A fallen attorney, his irresistible wife, and the dangerous ex–cellmate who knows hubby's darkest secret collide in a seductive power game that threatens their marriage, their morals, and their most primal interracial desires.
SYNOPSIS
John Armstrong thought he had finally escaped the worst chapter of his life. A once-promising young attorney, he returns home after humiliating months in county jail for multiple DUIs—a fall that shattered his confidence and left him clinging to his marriage. His wife, Stacey, remains his one anchor: voluptuous, angelic, lace-wrapped, sundress-loving, soft-voiced and innocently radiant, a woman whose strength and beauty only deepens John's fear that he is no longer man enough for a woman like her.

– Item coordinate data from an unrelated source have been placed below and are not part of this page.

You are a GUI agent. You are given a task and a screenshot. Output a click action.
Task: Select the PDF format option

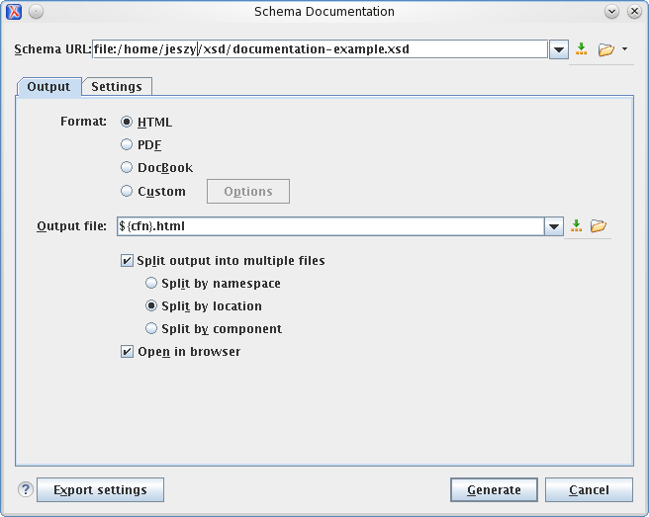pos(127,145)
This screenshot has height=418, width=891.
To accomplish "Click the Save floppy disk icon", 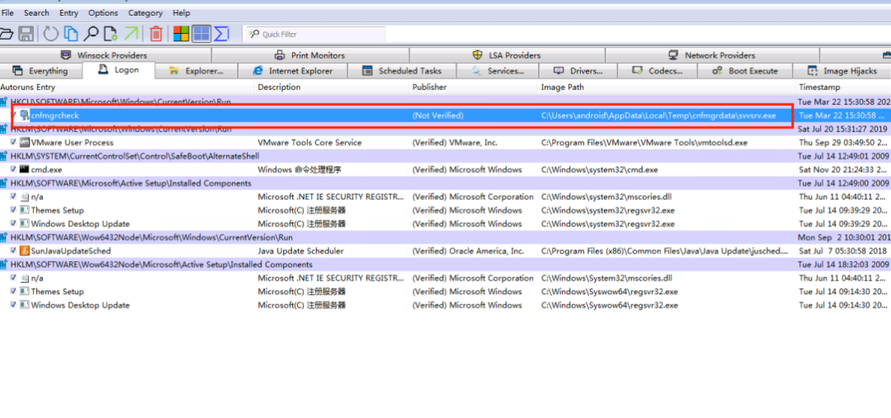I will click(26, 34).
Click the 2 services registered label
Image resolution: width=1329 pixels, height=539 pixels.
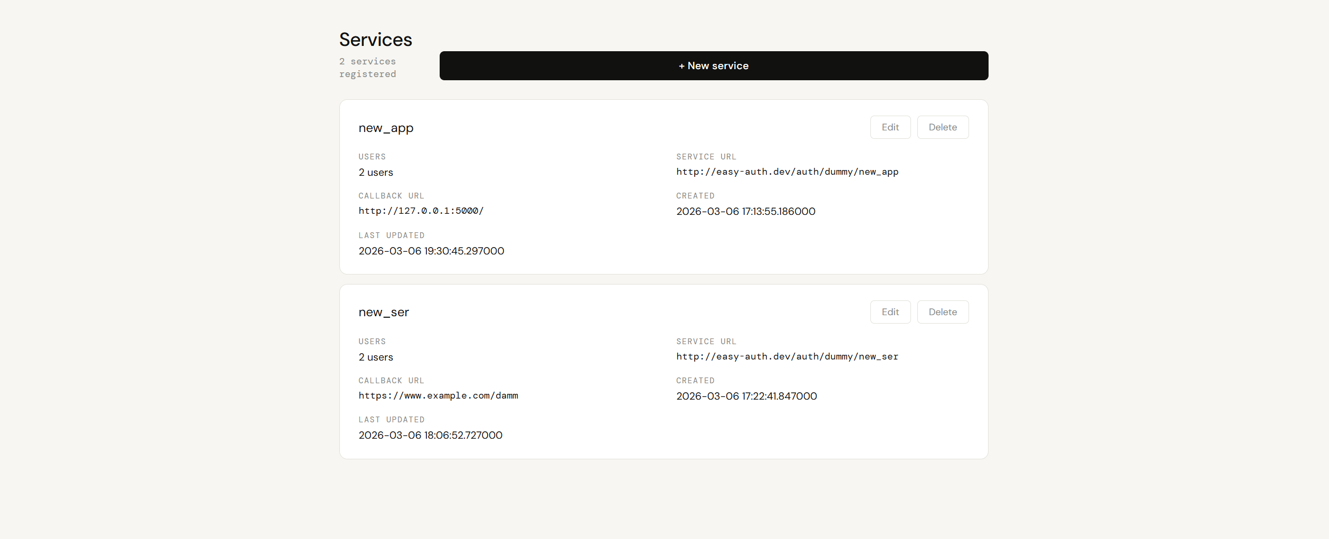(x=367, y=67)
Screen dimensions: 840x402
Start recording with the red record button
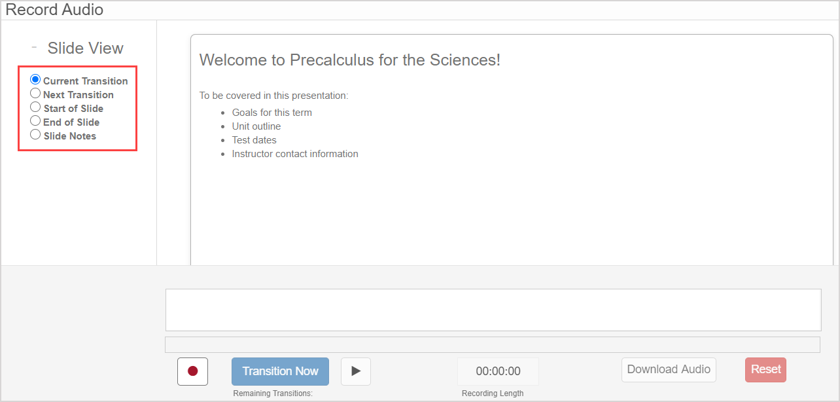192,371
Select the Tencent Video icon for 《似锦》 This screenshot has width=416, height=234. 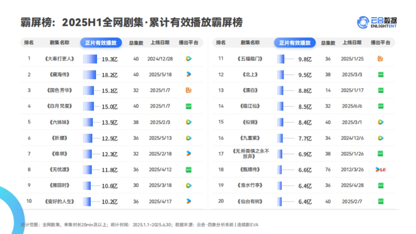coord(380,122)
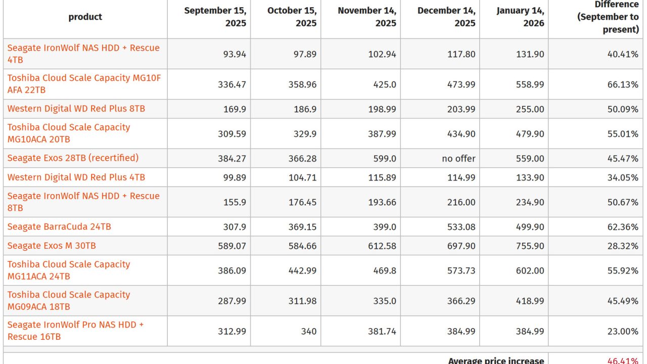
Task: Click the Difference (September to present) header
Action: click(x=609, y=17)
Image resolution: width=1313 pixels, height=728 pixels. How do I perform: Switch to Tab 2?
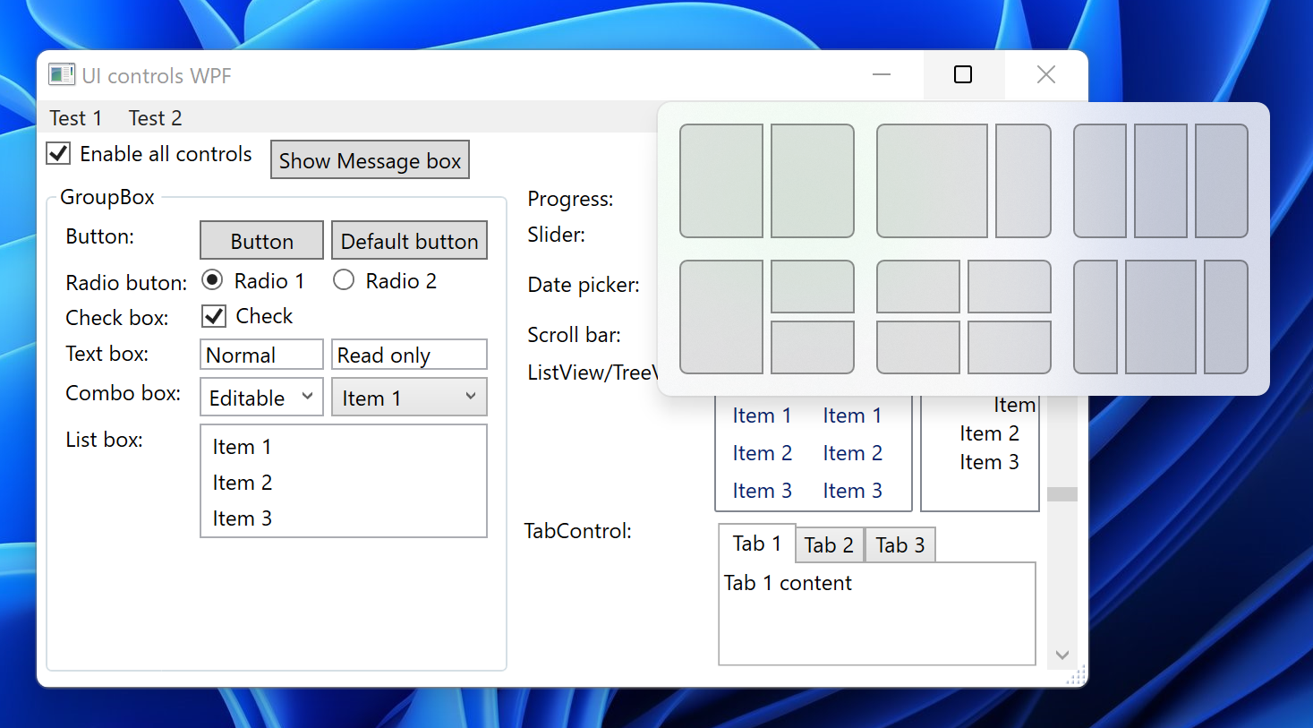829,544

But the past isn't finished with John.
One quiet afternoon, Lester "Brick" Cole—John's former cellmate—arrives at the Armstrong home unannounced. Brick, a towering African-American man with a presence that seems to fill the doorway with the promise of violence, has evolved into something even more formidable. Once merely intimidating, Brick now radiates a controlled, assured masculinity—broad-shouldered, stylish, powerful in a way that is both refined and unmistakably primal. Wealthy, influential, and effortlessly charismatic, the Big Black Man prowls with a gravity Stacey can't help but notice.
Still so innocent, she doesn't know the truth: in jail, her husband was forced to write erotic stories about Brick dominating Stacey—humiliating fantasies John wrote in trembling shame, praying his beautiful wife would never learn what he'd been forced to imagine.
Brick hasn't come to reminisce. At his brand-new opulent hotel, amid the glitter of an elite charity gala for African-Americans, John's ex-cellmate drops the real reason for his return: the Big Black man wants a fresh set of stories—raw, intimate scenes drawn from actual moments John will be forced to watch unfold in person. And for John's compliance, Brick dangles a temptation almost impossible to refuse: a payoff so enormous, thick, and long, that it could rewrite the Armstrongs' future.